Los cárteles de la economía criminal existen y practican una violencia reguladora que utiliza a los organismos coercitivos del Estado para garantizar los mercados y las rutas de la ilegalidad. Al amparo de la desregulación neoliberal de Miguel de la Madrid y Carlos Salinas de Gortari, los cárteles criminales capturaron el Estado. Más allá de la teoría sobre las ligas sexenales entre un cártel y la Presidencia de la República (el del Chapo Guzmán sería el cártel de los dos gobiernos de Acción Nacional), la estrategia de Calderón forma parte de un engranaje que intenta invisibilizar a un Estado cleptocrático como mecanismo único de la corrupción entre la economía y la política. La violencia reguladora es ejercida a partir de las conexiones oligopólicas y monopólicas con el clientelismo político, cuyo resultado es un neopatrimonialismo oligárquico como forma histórica del poder invisible de las sociedades contemporáneas.

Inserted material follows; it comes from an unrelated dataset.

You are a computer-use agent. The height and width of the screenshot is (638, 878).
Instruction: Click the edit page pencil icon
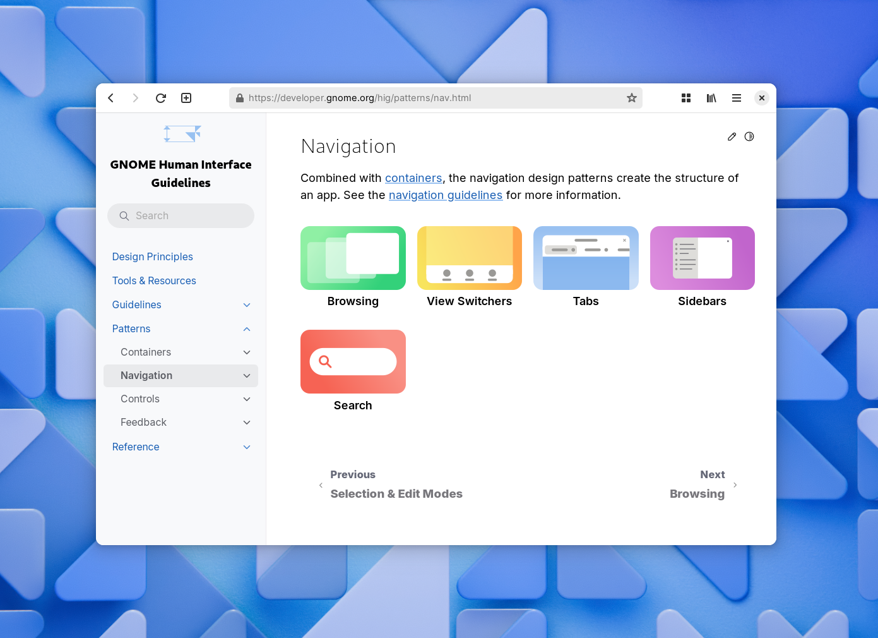coord(732,136)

Los casos Raúl Salinas de Gortari, Diego Fernández de Cevallos y Jorge Hank Rhon exhiben las tensiones continuas en las cúpulas colusivas, entre clanes partidarios y empresariales mafiosos. De allí que reducir la responsabilidad en el uso de la violencia a la abstracción crimen organizado, como reiteran el renegado Joaquín Villalobos y el inspector Alejandro Poiré, sea un despropósito con fines diversionistas.
Con su fría racionalidad, la comprensión de las causas de la violencia empresarial, política y criminal se dificulta por un manejo mediático encubridor que hace ver la violencia tradicional como una patología o una suerte de salvajismo cultural, que soslaya o censura la lógica de un sistema de dominación basado en una economía capitalista con base criminal, que tiene como antecedente la normalidad salvaje de la Europa y los Estados Unidos del siglo XX, generadora del fascismo, el nazismo y las guerras neocoloniales de Vietnam a Libia.
Desde el fin de la contradicción Este-Oeste (capitalismo-comunismo), las guerras ya no tienen límites temporales ni espaciales (son infinitas, diría George W. Bush), y por sus asimetrías se parecen a las de la Edad Media. La violencia estatal difumina los límites entre lo externo y lo interno, adoptando la forma de expediciones policiaco-militares justicieras, que violan alegremente el derecho internacional y practican el crimen de guerra. Y que, como la guerra de Calderón, están fuera de la ley.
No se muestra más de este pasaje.